**PROBLEM TO SOLVE:** Read the records below and copy each line that contains "info".

-- DATA PROVIDED follows --

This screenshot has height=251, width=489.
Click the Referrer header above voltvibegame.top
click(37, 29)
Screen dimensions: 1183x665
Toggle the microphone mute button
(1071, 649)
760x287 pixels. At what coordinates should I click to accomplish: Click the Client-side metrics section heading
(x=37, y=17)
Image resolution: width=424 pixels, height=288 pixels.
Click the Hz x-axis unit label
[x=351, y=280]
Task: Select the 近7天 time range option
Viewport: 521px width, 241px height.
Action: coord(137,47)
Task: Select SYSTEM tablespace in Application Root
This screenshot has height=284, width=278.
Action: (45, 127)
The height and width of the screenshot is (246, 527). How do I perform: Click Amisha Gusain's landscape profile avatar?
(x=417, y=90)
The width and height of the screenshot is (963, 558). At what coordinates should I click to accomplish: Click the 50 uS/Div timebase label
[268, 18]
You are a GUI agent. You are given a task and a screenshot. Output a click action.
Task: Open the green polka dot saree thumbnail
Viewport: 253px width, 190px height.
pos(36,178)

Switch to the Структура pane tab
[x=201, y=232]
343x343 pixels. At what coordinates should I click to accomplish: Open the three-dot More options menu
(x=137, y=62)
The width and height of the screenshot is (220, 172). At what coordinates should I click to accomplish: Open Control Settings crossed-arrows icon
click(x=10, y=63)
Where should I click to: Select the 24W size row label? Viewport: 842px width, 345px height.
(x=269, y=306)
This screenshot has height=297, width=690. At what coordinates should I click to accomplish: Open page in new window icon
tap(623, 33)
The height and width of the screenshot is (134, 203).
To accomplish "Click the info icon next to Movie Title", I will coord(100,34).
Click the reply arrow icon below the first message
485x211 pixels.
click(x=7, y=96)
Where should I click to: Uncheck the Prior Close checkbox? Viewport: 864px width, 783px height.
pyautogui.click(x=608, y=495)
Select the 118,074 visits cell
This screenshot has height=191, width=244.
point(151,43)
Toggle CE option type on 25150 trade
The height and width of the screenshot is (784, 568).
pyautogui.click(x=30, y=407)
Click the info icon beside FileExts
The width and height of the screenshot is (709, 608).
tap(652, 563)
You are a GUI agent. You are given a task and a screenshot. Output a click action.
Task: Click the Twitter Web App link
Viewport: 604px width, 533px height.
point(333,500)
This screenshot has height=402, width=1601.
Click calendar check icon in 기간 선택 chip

-- DATA PROVIDED concluded --

**RESPONSE:**
To accomplish "Click the info icon next to Movie Title", I will coord(100,34).
Click the info icon beside FileExts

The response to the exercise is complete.